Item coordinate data
[start]

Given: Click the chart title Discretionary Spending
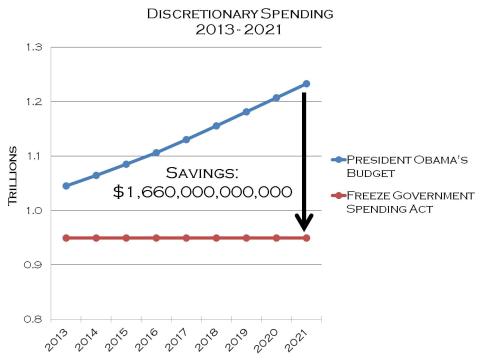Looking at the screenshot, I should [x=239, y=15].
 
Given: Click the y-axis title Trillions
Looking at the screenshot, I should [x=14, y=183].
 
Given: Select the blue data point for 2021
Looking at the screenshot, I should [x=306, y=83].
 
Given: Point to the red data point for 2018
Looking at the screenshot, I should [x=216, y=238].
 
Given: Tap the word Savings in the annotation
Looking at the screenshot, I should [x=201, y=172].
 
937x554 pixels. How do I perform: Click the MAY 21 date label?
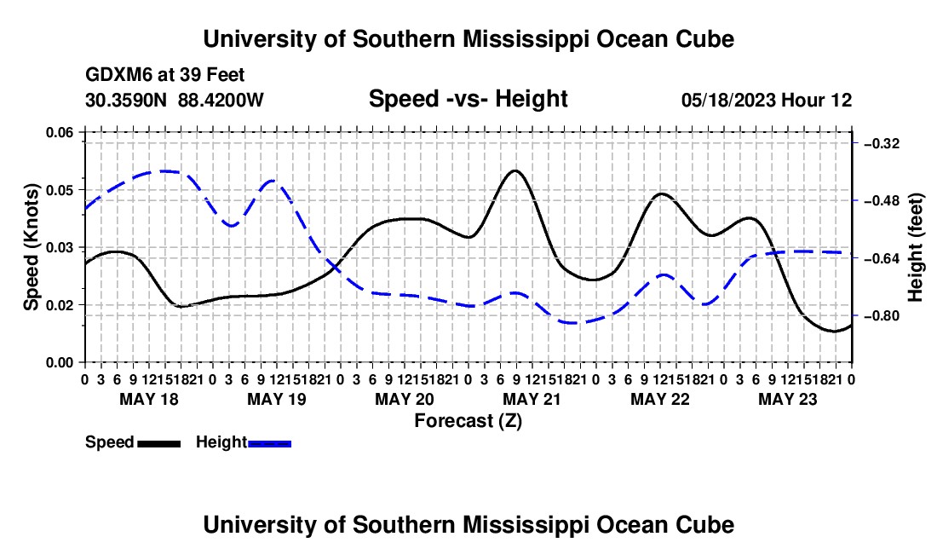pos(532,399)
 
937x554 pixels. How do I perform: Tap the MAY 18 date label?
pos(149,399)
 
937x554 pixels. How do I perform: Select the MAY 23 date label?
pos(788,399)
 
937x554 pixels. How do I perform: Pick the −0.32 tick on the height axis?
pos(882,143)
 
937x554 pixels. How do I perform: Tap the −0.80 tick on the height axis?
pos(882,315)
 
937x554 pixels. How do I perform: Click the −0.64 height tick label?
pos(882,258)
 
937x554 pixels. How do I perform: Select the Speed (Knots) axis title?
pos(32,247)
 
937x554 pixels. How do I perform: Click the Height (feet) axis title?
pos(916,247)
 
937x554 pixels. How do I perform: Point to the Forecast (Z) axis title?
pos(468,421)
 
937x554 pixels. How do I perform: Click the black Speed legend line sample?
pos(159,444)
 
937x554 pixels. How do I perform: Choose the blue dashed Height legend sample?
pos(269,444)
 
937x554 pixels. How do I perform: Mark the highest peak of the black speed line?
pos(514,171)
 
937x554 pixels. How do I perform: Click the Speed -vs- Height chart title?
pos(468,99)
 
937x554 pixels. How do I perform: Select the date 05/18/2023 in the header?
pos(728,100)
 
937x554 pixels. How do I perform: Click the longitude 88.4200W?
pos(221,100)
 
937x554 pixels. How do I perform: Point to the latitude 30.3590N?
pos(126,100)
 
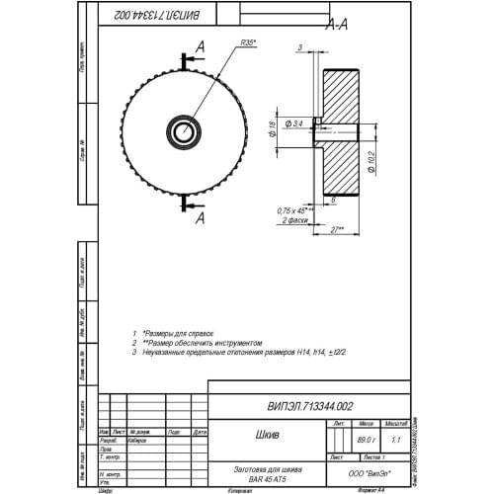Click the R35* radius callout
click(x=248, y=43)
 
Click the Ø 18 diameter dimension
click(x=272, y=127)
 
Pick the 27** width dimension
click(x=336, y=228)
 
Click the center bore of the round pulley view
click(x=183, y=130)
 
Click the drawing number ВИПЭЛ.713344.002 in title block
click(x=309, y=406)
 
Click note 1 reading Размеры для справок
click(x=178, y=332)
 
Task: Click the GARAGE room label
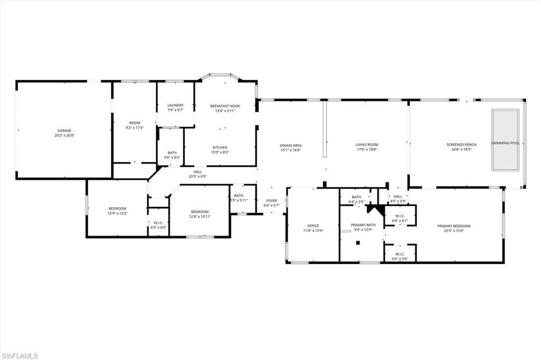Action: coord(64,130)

[end]

Written request – Reproduce the data verbatim from the line containing "937x554 pixels. How do I perform: Select the Speed" through the end of the data, omitting the pictures.

Correct answer –
937x554 pixels. How do I perform: Select the Speed (Knots) axis title?
pos(32,247)
 
937x554 pixels. How do I perform: Click the Height (feet) axis title?
pos(916,247)
 
937x554 pixels. How do I perform: Point to the Forecast (Z) axis title?
pos(468,421)
 
937x554 pixels. How do I perform: Click the black Speed legend line sample?
pos(159,444)
 
937x554 pixels. How do I perform: Choose the blue dashed Height legend sample?
pos(269,444)
 
937x554 pixels. How do I perform: Mark the highest peak of the black speed line?
pos(514,171)
 
937x554 pixels. How do I perform: Click the Speed -vs- Height chart title?
pos(468,99)
 
937x554 pixels. How do I perform: Select the date 05/18/2023 in the header?
pos(728,100)
 
937x554 pixels. How do I perform: Click the longitude 88.4200W?
pos(221,100)
 
937x554 pixels. How do I perform: Point to the latitude 30.3590N?
pos(126,100)
 
Click the R35* radius callout
click(x=248, y=43)
 
Click the Ø 18 diameter dimension
click(x=272, y=127)
 
Pick the 27** width dimension
click(x=336, y=228)
 
Click the center bore of the round pulley view
click(x=183, y=130)
 
Click the drawing number ВИПЭЛ.713344.002 in title block
click(x=309, y=406)
 
Click note 1 reading Размеры для справок
click(x=178, y=332)
 
Task: Click the GARAGE room label
Action: coord(64,130)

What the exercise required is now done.